Far-fetched . . . but in three and a half years, Harry had never come to Clockwell. When the war ended, she’d pinned her hopes on seeing him come striding through the iron gates. He might not have been able to leave his regiment during the fight, but when the war was over, Harry would have come for her. Even if they’d quarreled before he left, nothing would have kept him away if he’d learned she was here.

They’re going to perform surgery on me, Harry. Beth thought of her silent Go-playing partner, her one friend—taken away for surgery, not returned yet. A lobotomy, like Beth? Who knew? They’ll cut me open, and I don’t know what they’ll do after that. Come get me before . . .

But he’d never come.

So . . . on one extreme, he was dead and had never learned what happened to Beth. On the other extreme, he was the traitor, and he’d put her here, and he didn’t care if she died here.

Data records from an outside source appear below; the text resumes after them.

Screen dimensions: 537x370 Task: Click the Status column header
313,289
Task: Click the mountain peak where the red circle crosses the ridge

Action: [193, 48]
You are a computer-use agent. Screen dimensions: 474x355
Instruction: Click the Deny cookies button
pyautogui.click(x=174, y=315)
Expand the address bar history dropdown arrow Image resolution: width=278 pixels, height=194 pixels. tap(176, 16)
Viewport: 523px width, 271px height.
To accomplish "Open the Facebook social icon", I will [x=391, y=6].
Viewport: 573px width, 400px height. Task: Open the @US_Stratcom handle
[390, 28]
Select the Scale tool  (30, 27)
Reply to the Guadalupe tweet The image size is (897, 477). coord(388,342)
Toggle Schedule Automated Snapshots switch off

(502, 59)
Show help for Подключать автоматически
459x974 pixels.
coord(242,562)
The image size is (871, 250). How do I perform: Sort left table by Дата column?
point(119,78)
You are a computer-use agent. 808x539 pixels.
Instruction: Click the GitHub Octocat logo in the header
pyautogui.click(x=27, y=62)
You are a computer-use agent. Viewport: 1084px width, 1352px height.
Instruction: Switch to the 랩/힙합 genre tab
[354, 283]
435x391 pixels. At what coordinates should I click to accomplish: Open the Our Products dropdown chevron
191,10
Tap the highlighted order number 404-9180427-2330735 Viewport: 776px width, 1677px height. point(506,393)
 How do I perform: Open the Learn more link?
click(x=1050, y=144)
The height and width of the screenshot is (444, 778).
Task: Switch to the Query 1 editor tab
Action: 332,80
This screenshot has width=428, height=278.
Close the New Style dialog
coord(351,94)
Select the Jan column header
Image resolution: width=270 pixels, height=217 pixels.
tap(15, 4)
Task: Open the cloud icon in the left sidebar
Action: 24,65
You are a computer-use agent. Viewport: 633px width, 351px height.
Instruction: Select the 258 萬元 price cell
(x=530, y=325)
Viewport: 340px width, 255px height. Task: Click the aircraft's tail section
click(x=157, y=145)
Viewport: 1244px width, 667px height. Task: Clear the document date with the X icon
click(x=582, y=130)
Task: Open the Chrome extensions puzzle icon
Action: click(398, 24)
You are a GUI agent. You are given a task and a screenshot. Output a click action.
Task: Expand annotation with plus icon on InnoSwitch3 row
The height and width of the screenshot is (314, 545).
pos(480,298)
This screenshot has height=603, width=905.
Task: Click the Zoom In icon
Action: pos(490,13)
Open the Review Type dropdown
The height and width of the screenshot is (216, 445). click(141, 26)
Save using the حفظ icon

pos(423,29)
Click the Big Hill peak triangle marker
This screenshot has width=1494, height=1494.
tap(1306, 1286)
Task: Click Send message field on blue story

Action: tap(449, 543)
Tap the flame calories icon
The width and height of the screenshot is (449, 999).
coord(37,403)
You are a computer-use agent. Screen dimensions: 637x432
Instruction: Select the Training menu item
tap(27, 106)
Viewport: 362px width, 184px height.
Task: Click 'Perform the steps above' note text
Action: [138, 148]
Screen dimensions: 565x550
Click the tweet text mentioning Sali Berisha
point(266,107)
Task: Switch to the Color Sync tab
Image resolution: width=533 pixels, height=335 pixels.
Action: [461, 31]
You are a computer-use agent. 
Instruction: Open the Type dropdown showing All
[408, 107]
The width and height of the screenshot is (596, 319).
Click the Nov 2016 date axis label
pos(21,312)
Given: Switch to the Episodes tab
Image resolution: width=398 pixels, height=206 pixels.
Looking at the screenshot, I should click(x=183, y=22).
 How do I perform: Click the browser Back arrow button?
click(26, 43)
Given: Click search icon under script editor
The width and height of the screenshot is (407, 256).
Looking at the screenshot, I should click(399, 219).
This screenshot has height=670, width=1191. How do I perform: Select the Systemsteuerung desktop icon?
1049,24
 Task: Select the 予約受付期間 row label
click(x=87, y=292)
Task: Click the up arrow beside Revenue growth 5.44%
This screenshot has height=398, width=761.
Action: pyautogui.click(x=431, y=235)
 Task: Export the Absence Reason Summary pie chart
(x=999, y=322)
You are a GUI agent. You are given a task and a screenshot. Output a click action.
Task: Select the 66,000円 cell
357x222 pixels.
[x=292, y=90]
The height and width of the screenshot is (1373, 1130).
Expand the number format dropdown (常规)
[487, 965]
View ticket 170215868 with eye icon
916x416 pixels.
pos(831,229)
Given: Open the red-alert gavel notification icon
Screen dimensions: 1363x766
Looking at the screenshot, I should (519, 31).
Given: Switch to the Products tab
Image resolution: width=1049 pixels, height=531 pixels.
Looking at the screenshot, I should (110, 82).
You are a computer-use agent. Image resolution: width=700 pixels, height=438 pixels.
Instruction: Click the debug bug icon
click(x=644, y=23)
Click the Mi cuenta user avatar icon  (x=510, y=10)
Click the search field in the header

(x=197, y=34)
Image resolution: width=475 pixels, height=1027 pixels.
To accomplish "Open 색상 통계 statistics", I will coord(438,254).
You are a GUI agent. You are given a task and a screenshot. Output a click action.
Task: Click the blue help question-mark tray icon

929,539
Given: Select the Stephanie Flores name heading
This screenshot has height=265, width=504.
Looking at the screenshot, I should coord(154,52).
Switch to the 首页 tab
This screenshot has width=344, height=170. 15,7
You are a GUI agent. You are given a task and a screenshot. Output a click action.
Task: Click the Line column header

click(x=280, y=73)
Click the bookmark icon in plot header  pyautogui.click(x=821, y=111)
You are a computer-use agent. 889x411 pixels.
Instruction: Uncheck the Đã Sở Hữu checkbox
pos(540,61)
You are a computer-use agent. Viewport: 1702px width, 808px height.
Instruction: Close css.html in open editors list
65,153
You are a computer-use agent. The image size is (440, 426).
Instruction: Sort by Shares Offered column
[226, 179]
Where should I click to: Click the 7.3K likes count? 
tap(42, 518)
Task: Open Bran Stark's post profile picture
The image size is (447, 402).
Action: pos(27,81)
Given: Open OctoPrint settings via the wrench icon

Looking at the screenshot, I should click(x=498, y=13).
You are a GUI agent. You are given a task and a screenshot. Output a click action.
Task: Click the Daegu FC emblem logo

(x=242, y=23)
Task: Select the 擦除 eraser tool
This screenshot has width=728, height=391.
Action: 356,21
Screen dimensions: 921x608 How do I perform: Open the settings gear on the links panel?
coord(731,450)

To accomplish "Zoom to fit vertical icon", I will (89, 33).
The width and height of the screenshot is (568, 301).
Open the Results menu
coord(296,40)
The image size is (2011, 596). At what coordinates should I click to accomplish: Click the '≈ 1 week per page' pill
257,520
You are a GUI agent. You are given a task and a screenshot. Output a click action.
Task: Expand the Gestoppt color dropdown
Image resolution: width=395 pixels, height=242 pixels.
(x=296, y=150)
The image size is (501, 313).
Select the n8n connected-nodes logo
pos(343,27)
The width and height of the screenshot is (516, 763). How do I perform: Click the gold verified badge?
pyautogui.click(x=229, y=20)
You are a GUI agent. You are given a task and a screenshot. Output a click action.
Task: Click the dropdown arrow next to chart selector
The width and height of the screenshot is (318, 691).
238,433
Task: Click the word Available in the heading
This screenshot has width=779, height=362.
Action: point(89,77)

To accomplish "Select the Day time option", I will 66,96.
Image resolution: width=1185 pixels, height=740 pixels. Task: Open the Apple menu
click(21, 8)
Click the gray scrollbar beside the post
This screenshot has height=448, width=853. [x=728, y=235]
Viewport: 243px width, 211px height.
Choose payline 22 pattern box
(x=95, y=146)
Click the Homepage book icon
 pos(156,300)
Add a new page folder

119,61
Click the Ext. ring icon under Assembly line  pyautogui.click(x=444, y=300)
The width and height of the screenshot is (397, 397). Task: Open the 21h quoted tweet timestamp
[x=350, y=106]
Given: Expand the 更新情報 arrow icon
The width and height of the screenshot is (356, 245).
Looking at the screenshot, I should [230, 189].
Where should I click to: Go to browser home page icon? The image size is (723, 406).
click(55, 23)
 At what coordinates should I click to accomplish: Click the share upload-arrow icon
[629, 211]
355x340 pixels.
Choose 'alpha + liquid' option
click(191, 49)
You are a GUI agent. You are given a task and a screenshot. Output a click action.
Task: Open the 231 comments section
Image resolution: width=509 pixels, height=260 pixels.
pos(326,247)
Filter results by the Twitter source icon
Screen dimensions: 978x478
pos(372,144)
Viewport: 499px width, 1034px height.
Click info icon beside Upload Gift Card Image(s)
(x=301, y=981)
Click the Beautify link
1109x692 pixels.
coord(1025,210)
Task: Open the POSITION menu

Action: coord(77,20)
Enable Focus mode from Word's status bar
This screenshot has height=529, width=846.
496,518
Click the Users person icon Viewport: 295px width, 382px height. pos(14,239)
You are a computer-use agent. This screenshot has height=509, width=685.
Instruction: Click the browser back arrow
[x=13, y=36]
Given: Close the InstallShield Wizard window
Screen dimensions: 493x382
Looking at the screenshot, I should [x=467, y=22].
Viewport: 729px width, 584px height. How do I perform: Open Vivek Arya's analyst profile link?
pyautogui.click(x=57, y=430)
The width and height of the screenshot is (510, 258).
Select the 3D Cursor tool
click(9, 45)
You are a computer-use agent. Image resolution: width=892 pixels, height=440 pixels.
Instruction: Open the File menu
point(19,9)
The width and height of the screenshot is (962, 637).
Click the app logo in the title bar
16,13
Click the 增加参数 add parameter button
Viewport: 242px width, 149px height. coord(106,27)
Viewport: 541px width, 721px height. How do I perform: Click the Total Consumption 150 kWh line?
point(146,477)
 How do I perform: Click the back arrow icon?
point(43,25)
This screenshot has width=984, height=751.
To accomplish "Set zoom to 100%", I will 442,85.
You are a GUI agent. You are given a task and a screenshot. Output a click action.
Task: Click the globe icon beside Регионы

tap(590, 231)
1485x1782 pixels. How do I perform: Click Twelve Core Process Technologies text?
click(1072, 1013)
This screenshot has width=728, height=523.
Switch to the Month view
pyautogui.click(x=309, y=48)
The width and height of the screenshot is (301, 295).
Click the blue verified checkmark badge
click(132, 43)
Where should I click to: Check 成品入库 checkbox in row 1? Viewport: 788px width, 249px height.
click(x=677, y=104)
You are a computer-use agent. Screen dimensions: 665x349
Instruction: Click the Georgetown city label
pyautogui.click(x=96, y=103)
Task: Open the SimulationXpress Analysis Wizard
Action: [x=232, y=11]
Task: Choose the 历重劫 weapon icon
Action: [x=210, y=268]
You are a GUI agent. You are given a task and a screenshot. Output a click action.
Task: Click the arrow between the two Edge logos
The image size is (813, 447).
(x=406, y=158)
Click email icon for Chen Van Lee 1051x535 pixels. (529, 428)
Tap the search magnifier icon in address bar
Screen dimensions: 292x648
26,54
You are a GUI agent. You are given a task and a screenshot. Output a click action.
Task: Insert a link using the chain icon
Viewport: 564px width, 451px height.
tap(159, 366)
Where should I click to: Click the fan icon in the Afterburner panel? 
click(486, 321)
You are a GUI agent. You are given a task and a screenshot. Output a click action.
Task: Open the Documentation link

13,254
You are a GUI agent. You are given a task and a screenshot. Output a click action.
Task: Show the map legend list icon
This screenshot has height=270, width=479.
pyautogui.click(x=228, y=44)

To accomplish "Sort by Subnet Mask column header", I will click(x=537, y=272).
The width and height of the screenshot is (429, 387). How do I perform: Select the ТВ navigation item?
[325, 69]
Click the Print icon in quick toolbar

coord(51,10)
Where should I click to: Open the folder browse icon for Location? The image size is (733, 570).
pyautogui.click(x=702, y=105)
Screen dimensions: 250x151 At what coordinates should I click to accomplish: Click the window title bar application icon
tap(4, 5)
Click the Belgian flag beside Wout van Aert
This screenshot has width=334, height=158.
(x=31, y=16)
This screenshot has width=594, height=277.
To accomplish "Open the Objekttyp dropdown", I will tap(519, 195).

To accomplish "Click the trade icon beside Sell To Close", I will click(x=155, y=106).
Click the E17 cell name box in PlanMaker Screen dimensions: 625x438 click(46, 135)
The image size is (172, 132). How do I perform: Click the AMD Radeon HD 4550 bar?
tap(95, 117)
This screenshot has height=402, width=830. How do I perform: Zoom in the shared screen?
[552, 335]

Beth buried her head in her pillow and wept.


York

“Is this about my piece on Ascot hats?” Osla cradled the telephone between ear and shoulder, hooking up her stockings. She hadn’t expected her boss from the Tatler to ring her here in York. “I winged it over your desk before I left London.”

“Yes, I saw it—”

“Can I take a puck at turning it into a sort of upper-crust satire? It’ll be an absolute screamer—”

“No, keep it straightforward. But this isn’t about your piece, Miss Kendall.”